::: SUPPLIED DATA :::

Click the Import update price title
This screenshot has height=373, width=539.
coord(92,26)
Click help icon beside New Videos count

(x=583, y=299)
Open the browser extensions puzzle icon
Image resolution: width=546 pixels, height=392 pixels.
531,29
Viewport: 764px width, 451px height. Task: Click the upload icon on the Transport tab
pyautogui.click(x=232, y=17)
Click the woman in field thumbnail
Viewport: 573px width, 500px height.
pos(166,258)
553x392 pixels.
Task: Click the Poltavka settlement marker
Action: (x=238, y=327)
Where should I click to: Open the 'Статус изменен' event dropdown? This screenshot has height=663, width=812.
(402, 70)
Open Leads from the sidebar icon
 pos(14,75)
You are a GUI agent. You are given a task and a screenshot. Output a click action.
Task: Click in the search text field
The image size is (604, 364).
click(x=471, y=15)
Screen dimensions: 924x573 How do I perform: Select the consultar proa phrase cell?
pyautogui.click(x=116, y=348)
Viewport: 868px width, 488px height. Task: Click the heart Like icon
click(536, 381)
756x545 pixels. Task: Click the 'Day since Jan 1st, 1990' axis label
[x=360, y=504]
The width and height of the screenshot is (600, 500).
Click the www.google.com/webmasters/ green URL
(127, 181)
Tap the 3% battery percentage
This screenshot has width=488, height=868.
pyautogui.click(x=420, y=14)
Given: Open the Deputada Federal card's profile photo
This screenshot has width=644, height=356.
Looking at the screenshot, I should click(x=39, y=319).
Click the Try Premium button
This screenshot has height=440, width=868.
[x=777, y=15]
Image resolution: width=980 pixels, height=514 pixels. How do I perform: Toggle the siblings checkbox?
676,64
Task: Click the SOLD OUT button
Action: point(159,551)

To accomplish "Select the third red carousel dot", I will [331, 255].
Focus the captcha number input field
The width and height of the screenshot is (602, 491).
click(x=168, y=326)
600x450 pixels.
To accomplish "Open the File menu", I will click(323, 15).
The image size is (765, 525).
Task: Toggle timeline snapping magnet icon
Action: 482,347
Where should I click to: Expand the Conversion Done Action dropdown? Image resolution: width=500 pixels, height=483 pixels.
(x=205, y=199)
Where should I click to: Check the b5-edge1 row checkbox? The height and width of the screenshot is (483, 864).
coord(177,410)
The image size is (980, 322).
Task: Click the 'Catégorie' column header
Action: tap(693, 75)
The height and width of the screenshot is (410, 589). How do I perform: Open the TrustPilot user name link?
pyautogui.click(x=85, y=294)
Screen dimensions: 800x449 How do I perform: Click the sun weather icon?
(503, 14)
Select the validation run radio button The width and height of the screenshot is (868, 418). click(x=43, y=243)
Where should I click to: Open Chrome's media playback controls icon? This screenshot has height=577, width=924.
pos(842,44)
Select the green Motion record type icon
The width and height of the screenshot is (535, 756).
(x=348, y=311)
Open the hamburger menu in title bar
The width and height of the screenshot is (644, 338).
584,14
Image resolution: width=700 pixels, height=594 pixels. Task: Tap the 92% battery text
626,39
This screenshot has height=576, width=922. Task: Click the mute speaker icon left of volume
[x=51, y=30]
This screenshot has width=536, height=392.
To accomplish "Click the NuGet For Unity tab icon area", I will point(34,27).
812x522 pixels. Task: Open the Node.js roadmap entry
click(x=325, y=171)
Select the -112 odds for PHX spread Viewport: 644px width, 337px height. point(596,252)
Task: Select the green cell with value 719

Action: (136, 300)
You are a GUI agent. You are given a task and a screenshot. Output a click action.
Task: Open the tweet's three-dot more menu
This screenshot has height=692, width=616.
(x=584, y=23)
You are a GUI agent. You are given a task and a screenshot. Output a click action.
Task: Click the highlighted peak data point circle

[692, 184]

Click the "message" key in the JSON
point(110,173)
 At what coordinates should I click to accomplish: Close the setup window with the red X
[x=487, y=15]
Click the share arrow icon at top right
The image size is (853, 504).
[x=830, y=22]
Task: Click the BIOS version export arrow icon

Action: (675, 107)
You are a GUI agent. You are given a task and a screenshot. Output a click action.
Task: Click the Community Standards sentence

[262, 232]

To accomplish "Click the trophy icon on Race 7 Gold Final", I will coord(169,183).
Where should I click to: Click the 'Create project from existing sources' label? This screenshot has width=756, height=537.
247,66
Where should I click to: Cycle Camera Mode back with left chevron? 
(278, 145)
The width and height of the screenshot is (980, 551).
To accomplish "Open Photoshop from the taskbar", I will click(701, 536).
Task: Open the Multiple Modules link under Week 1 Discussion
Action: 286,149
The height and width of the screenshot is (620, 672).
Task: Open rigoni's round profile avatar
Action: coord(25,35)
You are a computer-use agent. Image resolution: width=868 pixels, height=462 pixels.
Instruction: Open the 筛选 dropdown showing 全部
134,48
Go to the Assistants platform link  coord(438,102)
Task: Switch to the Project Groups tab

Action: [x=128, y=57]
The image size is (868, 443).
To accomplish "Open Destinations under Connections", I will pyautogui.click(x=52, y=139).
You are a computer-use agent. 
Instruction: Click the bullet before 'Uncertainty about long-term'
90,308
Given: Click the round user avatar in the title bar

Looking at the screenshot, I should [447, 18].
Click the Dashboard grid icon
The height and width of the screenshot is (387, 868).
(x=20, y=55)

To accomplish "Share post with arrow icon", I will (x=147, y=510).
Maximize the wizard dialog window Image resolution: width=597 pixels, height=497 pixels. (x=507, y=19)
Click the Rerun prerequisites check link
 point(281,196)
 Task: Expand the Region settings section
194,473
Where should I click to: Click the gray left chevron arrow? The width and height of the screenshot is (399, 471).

:::

▶ [ACTIVITY]: In the records above, each line with the string "computer" should be copied.

▶ [EXERCISE RESULT]:
You are a computer-use agent. Image resolution: width=868 pixels, height=462 pixels.
You are a computer-use agent. 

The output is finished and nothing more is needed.